As I prepare for another Sunday open house, I thought I’d share some thoughts on this age old practice and pose these questions: Is it worthwhile holding an open house?  And does opening your home to the public actually accomplish anything?

To answer this we should first ask, to whom am I directing the question?  If I am asking the real estate agent the question, the answer is almost always, yes.  Why?  Simply, an open house is a great way for a Realtor to get in front of potential clients, collect their name and contact information, and hopefully pick up some new business in the process.  I held an open house last Sunday at a new listing of mine and I had no fewer than 50 groups through.  50!  That’s a lot of potential clients; a veritable gold mine for anyone in the real estate trade.  But you may ask, “How is that in any way a benefit to the seller?”

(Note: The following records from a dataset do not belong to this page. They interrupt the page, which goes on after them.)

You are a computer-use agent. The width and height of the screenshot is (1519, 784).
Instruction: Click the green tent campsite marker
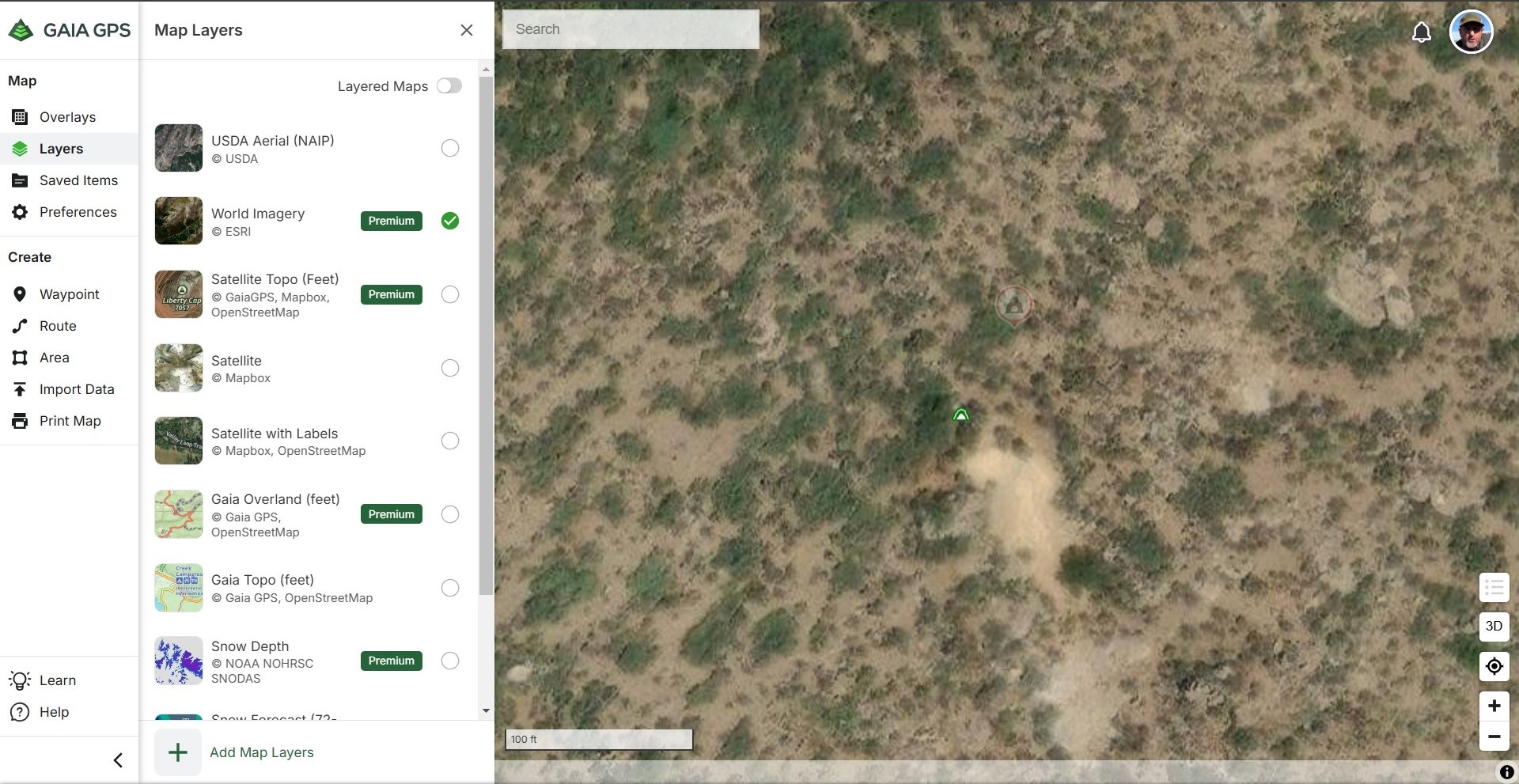click(961, 415)
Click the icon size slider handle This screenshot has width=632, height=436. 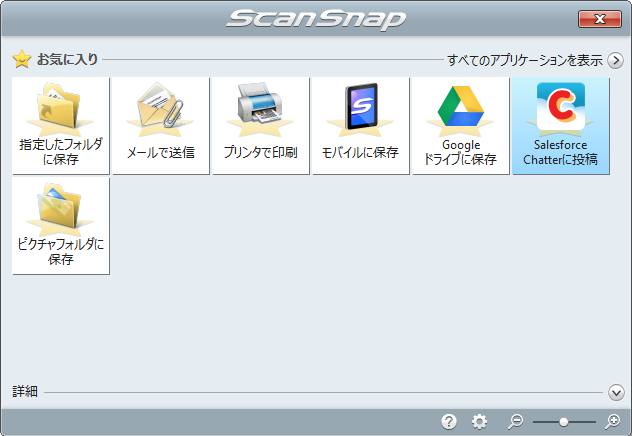tap(564, 422)
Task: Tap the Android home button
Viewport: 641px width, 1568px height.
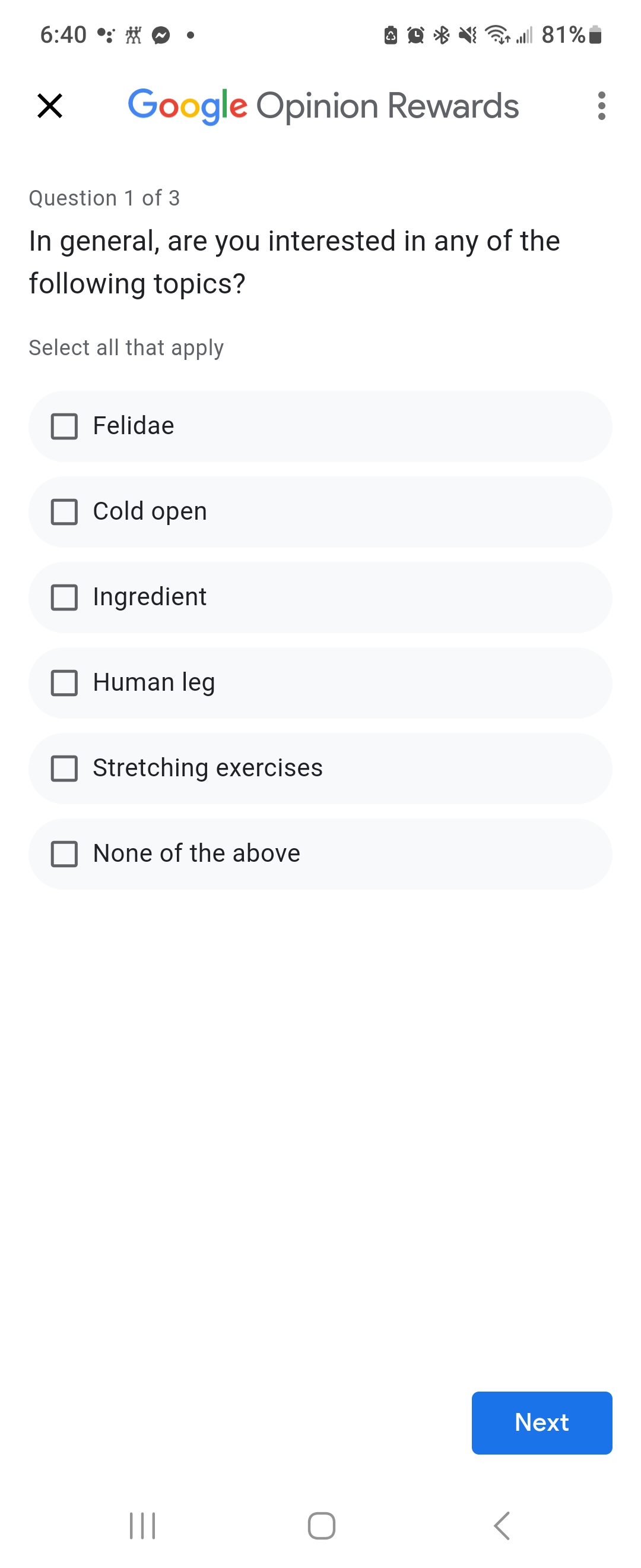Action: pyautogui.click(x=321, y=1525)
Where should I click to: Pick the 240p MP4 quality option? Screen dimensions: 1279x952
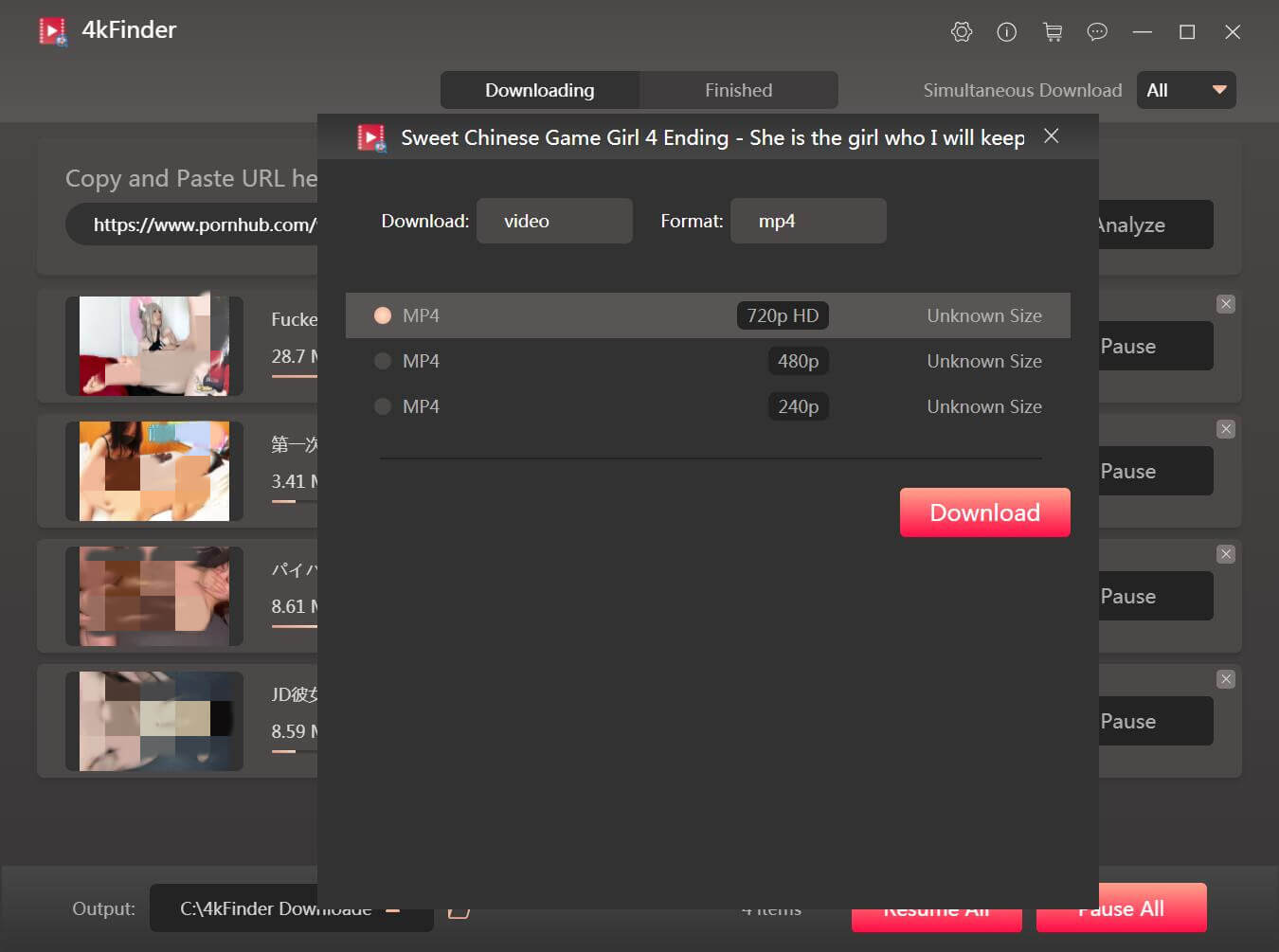383,406
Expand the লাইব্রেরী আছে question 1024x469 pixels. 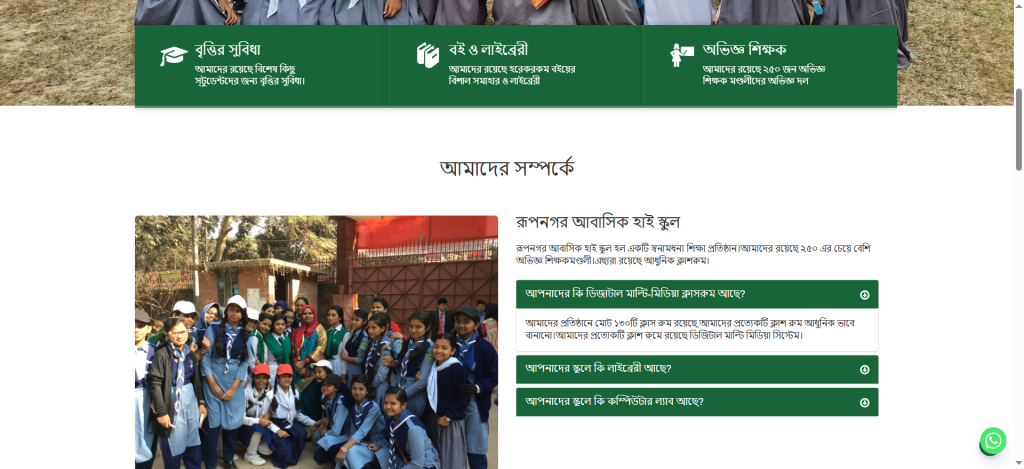[x=697, y=369]
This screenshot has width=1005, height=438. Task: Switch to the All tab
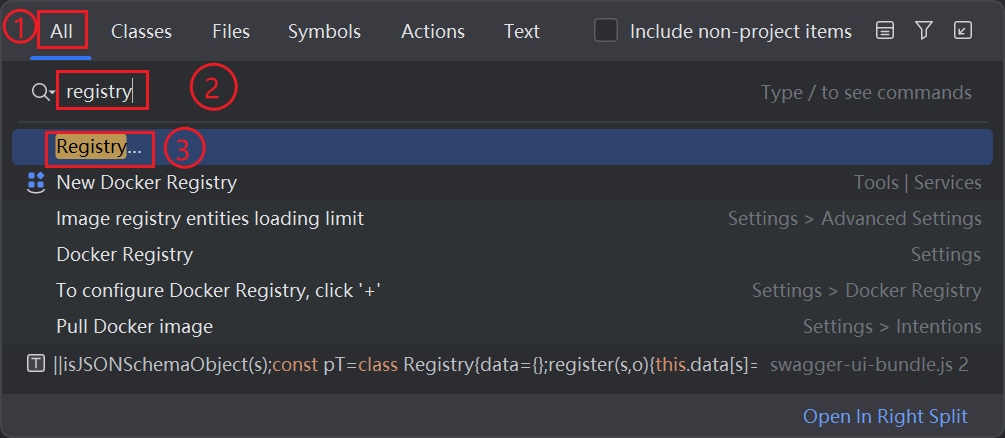[62, 31]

Aside from the obvious hassle of having to vacate your home for an entire Sunday afternoon, holding an open house means added work for a seller.  As you can imagine, there’s the cleaning and primping to show your home in its best light.  However if you are serious about selling, you should be doing this daily anyway.  OK, so prepping isn’t unique to a day of an open house.  You will have to take a moment and secure your valuables.  After all, even the most observant Realtor can’t be in all rooms at all times and I’m not just talking cash and jewelry either.  Pharmaceuticals are often the target of open house visitor-thieves.  If you are a senior and you have a lot of medication storing those meds can be a real hassle.  As an FYI, do you know what the number one medication stolen out of homes for sale is?  You’re thinking Vicodin aren’t you; well according to the National Association of Realtors it’s not Vicodin which is #2, rather it’s Viagra.  I guess the would-be thieves figure a seller isn’t going to run to their agent and say, “Someone’s stolen my Viagra!”  OK, so security is an issue.  In addition, there are also the dirty feet and shoes that will be all over your freshly cleaned carpets.  So getting back to the initial question, is there really a benefit to a seller in holding an open house?  Sorry sellers, the answer is yes and they’re what I call, “Free Agents”.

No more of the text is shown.